The man who proved this was Gauss, and he was so pleased with the result he named it the remarkable theorem. What he showed is that the curvature of a surface is intrinsic. A tiny flat creature living on the surface, never able to see it from outside, could still measure that curvature just by doing geometry on the surface itself, by checking whether the angles of a triangle add up the way they should. On a flat plane they add to a familiar total. On a sphere they add to more. That difference is real and local and unfixable. And it means that any flat map of a round Earth must distort triangles, which is to say it must distort either shapes, or areas, or distances, or some blend of all three. You do not get to keep everything. The only choice is which truth to sacrifice.
So every map projection is a confession about what it chose to give up. Some preserve area, so a country covers the correct fraction of the map, but to do that they have to shear shapes, squashing and skewing outlines until they look subtly wrong. Others preserve angles and local shapes, so a small region looks correctly proportioned, but they pay for it by wildly inflating sizes far from the center. The most famous one, the one that conquered the world, keeps angles and shapes faithful, which made it priceless for navigation because a compass bearing draws as a straight line. But its price is savage. It blows up everything near the poles. On that map Greenland looks as big as Africa, when Africa is fourteen times larger. Whole continents are silently resized to protect the angles.
Here is the part that touches your daily work directly. Nearly every map on the web, every slippy tile map you have ever scrolled, every base layer under your permit overlays, uses a version of that angle-preserving projection, chosen not because it is accurate but because it is convenient. It turns the round Earth into a tidy square, it makes the tile math simple, and it keeps shapes locally honest so streets meet at the right angles. The web quietly standardized on it, distortion and all, because the engineering was easy. Your Swedish data, meanwhile, rides on a more careful national projection tuned to keep distances honest across the narrow stretch of Sweden, which is why a map made for Jämtland and a map made for the whole globe disagree about where things are if you are careless about which one you are in.
This is not academic for someone overlaying legal boundaries on terrain. The reason coordinates from one source land in the wrong place when dropped onto a map from another source is almost always that the two were drawn in different projections, each lying in a different direction. A permit boundary measured against the careful Swedish system, plotted onto a tile map drawn in the convenient web system, will sit slightly off, and the size of the error grows the further north you go, because the two projections disagree more the closer you get to the pole. Every mismatch of that kind is Gauss's theorem collecting its debt. The Earth refused to be flattened cleanly, two different people flattened it two different ways, and now their maps quietly disagree.

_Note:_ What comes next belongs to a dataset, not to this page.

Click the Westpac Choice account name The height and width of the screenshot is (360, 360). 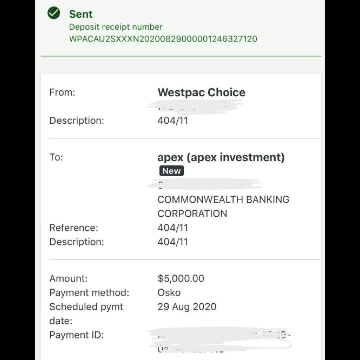(201, 92)
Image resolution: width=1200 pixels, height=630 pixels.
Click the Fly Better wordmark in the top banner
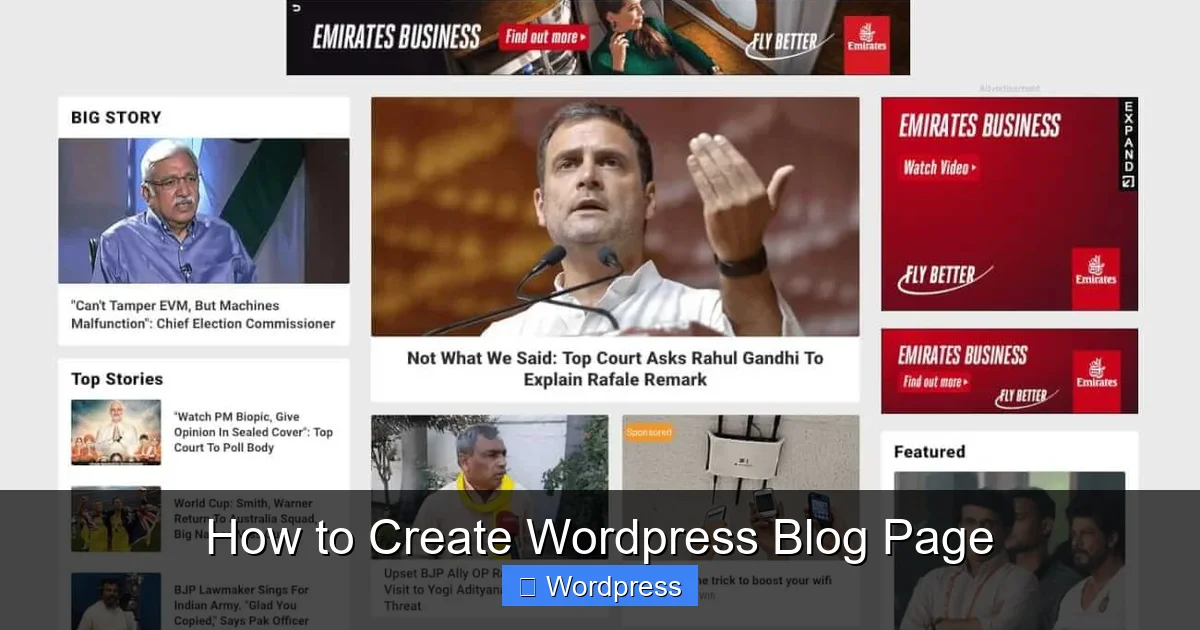[x=787, y=40]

So carry the remarkable theorem with you the next time you draw a map. A sphere cannot become a plane without stretching or tearing, and that is not a limit of our tools, it is a proven property of curved space itself, something a flat creature could detect without ever leaving home. Every projection is therefore a deliberate choice about which truth to abandon, area, shape, or distance, you may keep some but never all. The web runs on a projection chosen for convenience that grotesquely inflates the far north, your national data runs on one chosen to keep Sweden's distances honest, and when coordinates jump between them and land in the wrong spot, that is the old theorem reminding you that the flat map under your boundaries was always, unavoidably, a lie you agreed to.